Back in 2016, Oregon started to enforce its tapering program. At the same time, state health officials also broke ground by offering Oregon Health Plan patients coverage for alternative treatments like acupuncture.

Howard said she’s tried everything from exercise to healthy eating, to prescription drugs like Xanax and Paxil.

But nothing has worked as well as opioids.

So she shopped for a doctor willing to prescribe. She’s on a lower dose now but can function again.

“On a reduced scale I can work on my garden a little bit. Work on the yard. Try to work on the house. Like I said, I have to really try to predict the future … ‘If I do this today, I’ll be in this much more pain tomorrow.

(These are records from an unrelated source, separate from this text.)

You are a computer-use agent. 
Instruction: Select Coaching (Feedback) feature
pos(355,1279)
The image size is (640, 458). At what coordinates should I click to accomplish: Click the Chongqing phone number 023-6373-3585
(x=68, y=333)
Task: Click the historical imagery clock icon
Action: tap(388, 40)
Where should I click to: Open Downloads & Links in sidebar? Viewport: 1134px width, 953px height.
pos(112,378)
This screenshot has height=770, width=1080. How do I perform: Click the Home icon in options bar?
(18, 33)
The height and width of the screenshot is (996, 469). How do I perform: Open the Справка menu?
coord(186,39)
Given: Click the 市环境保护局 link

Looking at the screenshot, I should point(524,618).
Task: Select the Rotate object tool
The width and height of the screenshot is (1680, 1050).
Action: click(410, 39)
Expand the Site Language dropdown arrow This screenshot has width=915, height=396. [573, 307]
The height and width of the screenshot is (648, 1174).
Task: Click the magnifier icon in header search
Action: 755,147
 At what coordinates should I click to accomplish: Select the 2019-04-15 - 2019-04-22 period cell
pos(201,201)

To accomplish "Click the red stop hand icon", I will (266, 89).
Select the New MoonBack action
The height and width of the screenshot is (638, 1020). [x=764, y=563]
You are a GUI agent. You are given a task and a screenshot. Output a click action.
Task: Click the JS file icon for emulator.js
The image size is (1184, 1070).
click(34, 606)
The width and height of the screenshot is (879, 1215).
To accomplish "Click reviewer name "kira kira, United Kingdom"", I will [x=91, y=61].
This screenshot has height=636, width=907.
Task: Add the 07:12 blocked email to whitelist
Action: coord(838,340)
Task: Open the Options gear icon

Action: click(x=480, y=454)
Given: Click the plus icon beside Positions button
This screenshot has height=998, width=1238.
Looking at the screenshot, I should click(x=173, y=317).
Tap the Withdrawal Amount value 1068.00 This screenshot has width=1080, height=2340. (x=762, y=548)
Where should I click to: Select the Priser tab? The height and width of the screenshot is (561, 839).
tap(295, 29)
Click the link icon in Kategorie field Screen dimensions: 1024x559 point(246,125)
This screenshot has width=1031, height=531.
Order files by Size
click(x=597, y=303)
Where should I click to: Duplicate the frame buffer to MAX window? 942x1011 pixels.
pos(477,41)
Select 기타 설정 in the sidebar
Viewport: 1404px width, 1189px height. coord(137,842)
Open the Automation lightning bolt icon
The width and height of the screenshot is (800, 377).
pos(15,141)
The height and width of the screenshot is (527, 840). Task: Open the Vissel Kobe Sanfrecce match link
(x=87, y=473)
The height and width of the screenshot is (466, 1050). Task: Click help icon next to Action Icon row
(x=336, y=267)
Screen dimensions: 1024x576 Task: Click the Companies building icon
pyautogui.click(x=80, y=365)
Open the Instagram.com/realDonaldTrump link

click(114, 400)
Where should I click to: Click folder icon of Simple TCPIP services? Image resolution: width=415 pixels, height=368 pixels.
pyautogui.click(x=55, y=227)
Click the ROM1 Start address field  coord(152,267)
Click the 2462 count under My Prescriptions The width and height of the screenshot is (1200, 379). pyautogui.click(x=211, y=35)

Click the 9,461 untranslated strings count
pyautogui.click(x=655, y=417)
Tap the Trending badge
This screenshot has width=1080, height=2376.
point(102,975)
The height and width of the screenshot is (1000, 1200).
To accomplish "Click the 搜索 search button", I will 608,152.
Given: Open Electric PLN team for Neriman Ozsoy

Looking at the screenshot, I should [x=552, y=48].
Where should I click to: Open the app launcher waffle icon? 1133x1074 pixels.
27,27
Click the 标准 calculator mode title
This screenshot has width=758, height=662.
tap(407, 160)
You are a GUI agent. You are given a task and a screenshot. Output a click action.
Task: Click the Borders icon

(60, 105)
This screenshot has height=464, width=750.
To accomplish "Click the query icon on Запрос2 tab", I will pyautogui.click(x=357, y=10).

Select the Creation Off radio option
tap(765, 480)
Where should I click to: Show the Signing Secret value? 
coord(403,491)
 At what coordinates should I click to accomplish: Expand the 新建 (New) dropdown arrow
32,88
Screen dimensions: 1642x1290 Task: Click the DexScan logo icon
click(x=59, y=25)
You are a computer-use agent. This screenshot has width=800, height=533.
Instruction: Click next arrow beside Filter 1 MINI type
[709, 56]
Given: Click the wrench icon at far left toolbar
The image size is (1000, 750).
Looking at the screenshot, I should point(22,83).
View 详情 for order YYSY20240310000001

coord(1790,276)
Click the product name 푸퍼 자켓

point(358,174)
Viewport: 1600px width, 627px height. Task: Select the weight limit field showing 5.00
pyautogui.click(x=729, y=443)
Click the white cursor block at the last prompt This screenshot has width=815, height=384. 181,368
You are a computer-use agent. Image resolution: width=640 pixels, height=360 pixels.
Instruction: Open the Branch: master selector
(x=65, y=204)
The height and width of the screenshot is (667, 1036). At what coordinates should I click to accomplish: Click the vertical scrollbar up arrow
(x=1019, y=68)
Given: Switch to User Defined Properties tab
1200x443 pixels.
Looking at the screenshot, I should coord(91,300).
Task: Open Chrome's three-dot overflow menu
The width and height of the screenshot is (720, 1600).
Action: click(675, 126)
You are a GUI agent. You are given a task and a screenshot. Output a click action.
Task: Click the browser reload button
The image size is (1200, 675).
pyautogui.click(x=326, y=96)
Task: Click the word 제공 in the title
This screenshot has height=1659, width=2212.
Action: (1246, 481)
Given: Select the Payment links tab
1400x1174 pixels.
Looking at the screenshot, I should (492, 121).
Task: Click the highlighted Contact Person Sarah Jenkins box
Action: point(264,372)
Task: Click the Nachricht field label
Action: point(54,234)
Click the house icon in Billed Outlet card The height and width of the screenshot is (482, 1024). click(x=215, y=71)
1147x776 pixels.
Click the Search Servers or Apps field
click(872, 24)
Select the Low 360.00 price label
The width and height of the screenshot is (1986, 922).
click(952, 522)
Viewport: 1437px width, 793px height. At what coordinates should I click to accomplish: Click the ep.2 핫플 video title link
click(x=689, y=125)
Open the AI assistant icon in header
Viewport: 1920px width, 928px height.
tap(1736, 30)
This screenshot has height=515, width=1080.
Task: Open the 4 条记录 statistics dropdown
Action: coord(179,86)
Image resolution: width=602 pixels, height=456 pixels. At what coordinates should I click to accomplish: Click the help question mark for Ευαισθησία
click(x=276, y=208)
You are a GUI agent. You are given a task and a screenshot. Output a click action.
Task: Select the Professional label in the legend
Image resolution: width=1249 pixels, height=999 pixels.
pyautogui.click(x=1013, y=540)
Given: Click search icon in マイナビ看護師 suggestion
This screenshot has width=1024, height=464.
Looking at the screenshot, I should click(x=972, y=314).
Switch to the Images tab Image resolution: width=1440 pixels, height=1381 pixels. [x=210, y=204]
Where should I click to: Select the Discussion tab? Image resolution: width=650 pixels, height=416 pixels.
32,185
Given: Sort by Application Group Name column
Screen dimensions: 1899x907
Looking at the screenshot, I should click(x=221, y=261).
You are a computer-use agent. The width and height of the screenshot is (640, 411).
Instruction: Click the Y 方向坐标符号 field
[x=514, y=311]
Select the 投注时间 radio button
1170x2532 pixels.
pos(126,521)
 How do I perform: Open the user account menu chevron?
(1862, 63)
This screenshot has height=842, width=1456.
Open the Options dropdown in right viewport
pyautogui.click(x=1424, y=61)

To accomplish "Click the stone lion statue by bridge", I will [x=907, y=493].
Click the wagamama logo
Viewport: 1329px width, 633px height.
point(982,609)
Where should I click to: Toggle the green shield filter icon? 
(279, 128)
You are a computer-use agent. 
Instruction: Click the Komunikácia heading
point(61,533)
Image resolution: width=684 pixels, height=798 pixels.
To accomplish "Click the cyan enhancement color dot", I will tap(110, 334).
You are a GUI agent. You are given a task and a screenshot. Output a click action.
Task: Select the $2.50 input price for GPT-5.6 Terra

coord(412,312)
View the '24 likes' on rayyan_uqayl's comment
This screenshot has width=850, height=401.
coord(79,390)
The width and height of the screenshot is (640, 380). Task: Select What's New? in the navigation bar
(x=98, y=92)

And I don’t have so many pain medications, can I stretch them out?’” said Howard.

Comments

Submitted by Thomas S Duncan on Thu, 05/30/2019 - 06:46 Permalink

When I started medical practice (1975) it was essentially professional suicide to prescribe regular doses of opiates for non-malignant pain, and doctors were very afraid of getting their terminal cancer patients "addicted".

This eased a bit in the late 90's when the Oregon Legislature instructed the Board of Medical Examiners to lay off censuring doctors who were prescribing opiates responsibly.  Many other states followed, and the pharmaceutical industry saw a golden opportunity and ran with it.

For years, I was subjected to mandatory "pain management education" -- which mostly told us not to be afraid of high dose opiates, and to learn to use long-acting opiates "to stay ahead of the pain".  Everyone, after all, was entitled to a pain-free life.

Well, of course it got out of hand, and of course there was an over-the-top counter-reaction.

But now, I don't know who I trust.  The OMB has been bearing down fairly heavily on "over-prescribers" in the last couple of years, so I personally have gone back to 1975 standards of practice for pain management.  I don't want my last few years in medical practice to end in disgrace with Board censure.

I have tapered all of my chronic pain patients who agree to the taper, I manage the few remaining chronic users in my practice very strictly, and I don't accept new chronic pain patients.  

I really don't know where people in chronic pain are going to find help -- but I see a lot of suffering out there in the public.

Submitted by Darryl George on Tue, 06/04/2019 - 09:21 Permalink

Despite OHA-OHP changing course, the damage has already been done across the state.  Providers have quit prescribing and refuse to help chronic pain patients.  It used to be that when you called a clinic to get your first appointment, they would ask what your insurance was.  Now they ask if you have "chronic pain," because they don't want any patients with chronic pain, even if you get medications from someone else.  While the opioid crisis has impacted chronic pain patients, the addicts still get their illegal drugs, get safety zones to inject, get food stamps and other state and federal benefits, while doing their drugs and failing drug tests.  Chronic pain patients who used to be able to work and function at home and socially have lost jobs, relationships, hobbies, and social outlets.  No one cares about that because behind the guise of decreasing those dangerous opiates was the great cost savings to be had.  Umpqua Health Alliance in Douglas County (owned by DCIPA and Mercy Medical Center) forced all their OHP chronic pain patients off opiates in the summer of 2013, a full three years before the rest of the state's OHP plans made the push.  Since UHA has often denied medications to their OHP patients that are supposed to be covered benefits according to the state's plan, it clearly shows that UHA is all about the money.  Spending money on patients means less bonuses and such for their members.  It's a clear conflict of interest, but no one at the state level seems to care.